The following commit(s) were added to refs/heads/master by this push:
     new 5b229e53d feat(make_idempotent): support making `check_and_mutate` 
request idempotent in `pegasus_write_service::impl` (#2246)
5b229e53d is described below

commit 5b229e53d1e2dccb411dc7e5816ccdff6d4cc19f
Author: Dan Wang <[email protected]>
AuthorDate: Mon May 12 12:16:33 2025 +0800

    feat(make_idempotent): support making `check_and_mutate` request idempotent 
in `pegasus_write_service::impl` (#2246)
    
    https://github.com/apache/incubator-pegasus/issues/2197
    
    Implement two APIs in `pegasus_write_service::impl` to make 
`check_and_mutate`
    requests idempotent.
    
    Unlike `incr` and `check_and_set`, a `check_and_mutate` request may be 
translated
    into multiple `put` and `remove` requests.
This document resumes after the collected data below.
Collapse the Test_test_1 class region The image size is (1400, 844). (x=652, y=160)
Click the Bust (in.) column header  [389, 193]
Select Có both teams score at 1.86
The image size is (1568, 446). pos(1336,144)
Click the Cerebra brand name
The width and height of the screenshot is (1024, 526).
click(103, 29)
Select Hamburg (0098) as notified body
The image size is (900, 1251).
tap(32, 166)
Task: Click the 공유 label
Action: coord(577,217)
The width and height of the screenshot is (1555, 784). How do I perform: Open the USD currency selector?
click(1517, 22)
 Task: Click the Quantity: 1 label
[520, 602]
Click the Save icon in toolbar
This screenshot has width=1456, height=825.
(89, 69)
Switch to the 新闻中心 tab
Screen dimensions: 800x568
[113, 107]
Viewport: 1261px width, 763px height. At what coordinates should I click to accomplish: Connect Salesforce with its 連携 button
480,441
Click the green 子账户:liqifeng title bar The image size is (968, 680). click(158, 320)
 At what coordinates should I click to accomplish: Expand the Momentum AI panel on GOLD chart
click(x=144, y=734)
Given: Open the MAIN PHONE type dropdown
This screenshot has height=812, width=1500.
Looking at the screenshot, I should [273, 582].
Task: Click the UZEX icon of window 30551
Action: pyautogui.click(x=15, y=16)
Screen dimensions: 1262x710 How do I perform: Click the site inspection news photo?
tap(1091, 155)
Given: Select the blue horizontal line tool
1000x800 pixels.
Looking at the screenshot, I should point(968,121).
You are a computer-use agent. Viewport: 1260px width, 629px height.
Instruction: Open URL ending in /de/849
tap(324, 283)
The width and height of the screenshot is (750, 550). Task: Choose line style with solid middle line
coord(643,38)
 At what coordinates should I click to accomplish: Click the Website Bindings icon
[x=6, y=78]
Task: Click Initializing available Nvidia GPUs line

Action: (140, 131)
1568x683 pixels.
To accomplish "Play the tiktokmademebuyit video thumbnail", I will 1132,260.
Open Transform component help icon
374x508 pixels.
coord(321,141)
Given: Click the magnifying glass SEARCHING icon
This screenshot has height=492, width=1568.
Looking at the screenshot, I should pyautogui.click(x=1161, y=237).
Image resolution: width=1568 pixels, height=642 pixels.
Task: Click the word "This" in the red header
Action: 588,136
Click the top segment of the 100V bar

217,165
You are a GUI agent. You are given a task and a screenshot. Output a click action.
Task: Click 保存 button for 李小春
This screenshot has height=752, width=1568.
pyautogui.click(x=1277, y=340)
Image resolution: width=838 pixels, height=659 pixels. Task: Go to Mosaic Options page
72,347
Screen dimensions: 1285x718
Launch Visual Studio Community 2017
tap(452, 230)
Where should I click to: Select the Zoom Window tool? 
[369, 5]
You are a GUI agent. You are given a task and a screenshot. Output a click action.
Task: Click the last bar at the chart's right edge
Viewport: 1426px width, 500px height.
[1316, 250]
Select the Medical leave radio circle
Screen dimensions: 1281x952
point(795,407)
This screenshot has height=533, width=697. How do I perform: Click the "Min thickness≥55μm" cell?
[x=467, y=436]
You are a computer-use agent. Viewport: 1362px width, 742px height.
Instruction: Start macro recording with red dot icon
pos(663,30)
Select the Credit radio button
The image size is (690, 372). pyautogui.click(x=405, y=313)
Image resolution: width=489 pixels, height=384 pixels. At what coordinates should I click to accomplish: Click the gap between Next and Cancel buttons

To conveniently store both in 
the same
    `std::vector`, they are all converted into `update_request` objects, with 
the `type`
    field used to distinguish between them:
    
    - implement `make_idempotent()` function to translate a `check_and_mutate` 
request
    into multiple single-put and single-remove requests which are naturally 
idempotent,
    and process the possible errors during the translation, e.g. failed to read 
the check
    value or did not pass the check;
    - implement `put()` function to apply multiple single-put and single-remove 
requests
    into the RocksDB instance (certainly the atomicity of the batch operations 
must be
    guaranteed) and make response for `check_and_mutate`.
---
 idl/rrdb.thrift                         |  39 ++++--
 src/base/idl_utils.h                    |   1 +
 src/server/pegasus_write_service_impl.h | 211 +++++++++++++++++++++++++++++---
 src/server/rocksdb_wrapper.cpp          |  11 ++
 src/server/rocksdb_wrapper.h            |   3 +
 5 files changed, 238 insertions(+), 27 deletions(-)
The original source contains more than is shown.